We decided to keep the classic, as it mills so much wheat much quicker and I can dump all the wheat I need ground in all at once.
However, each family would have to pick their own grain mill that would work for them. I think both would be a fine addition to anyone’s kitchen.
If you liked this post — grab my bread recipe — and check out some of my other cooking posts below that:
Kay Day says
My husband and I made the investment in a KitchenAid mixer and a Nutrimill Classic Mill when he was in graduate school, 2nd year (2005). We have never regretted our having to revamp the budget to afford both appliances at the same time. In 2012 the fitting on the back of the Nutrimill flour bowl broke.
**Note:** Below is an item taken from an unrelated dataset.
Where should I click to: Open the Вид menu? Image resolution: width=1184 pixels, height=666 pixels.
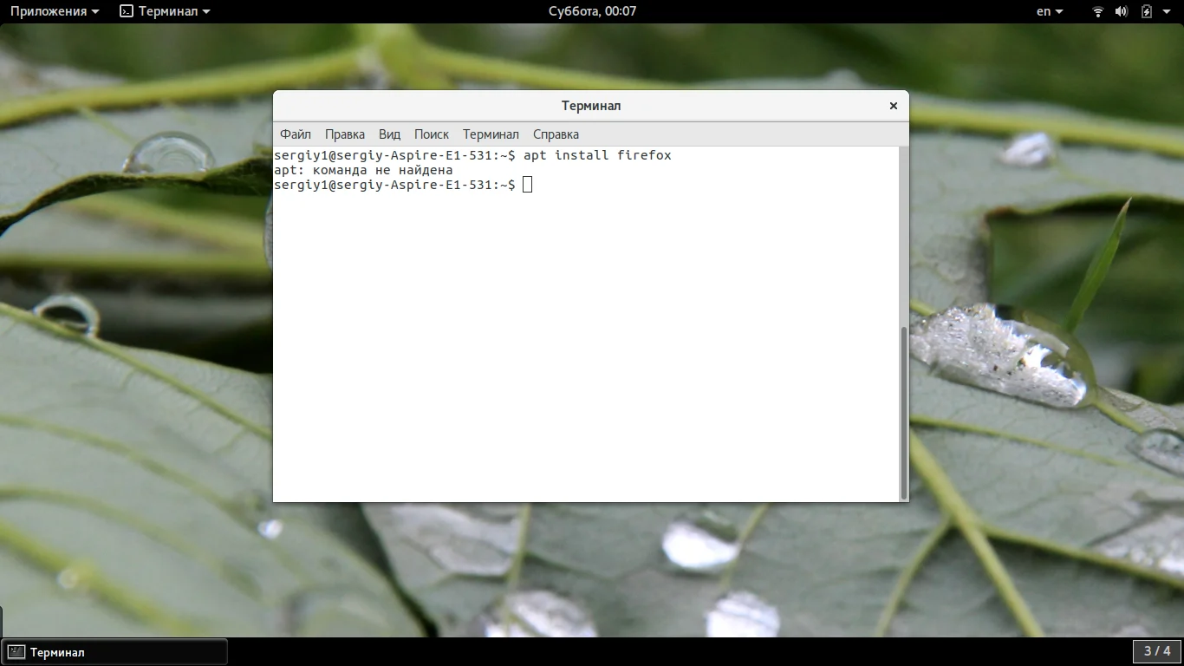pos(390,134)
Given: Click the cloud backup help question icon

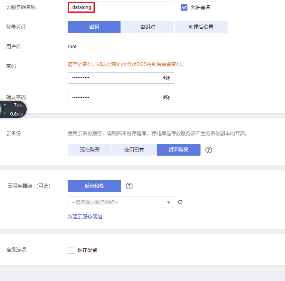Looking at the screenshot, I should pyautogui.click(x=209, y=150).
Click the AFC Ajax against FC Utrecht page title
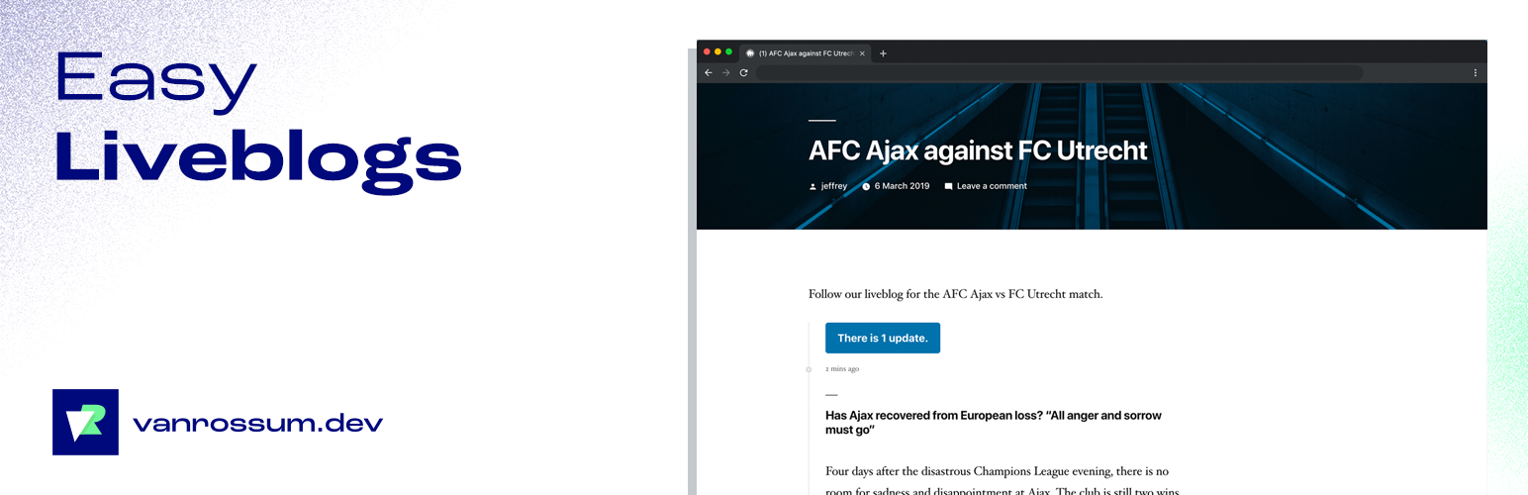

When I called the company to buy the replacement part, I was told that the company had redesigned the bowl attachment, and they would send me a new bowl with the attachment at no charge. We were impressed! In 2018 our KitchenAid died. My husband (a former electrical engineer; now a math professor at the local community college) ordered the needed parts and rebuilt the mixer. It just keeps on going and going and going . . . . . I truly enjoy using both appliances, and I especially enjoy the whole wheat bread I bake. When my family was here in 2017 for my graduation from community college, all they wanted to do was sit at our kitchen table, eating whole wheat bread with our homemade peach jam, talking all the while. What a good time we had! I’ll try your whole wheat bread recipe and let you know how it compares to my staple recipe from the Laurel’s Kitchen Bread Book. Yummy stuff!
Hilary Erickson says
Yes, if we had more fortitude & skills I think we could’ve made our Kitchenaid work better with new gears, but we didn’t. 🙂 A great mixer is SO handy!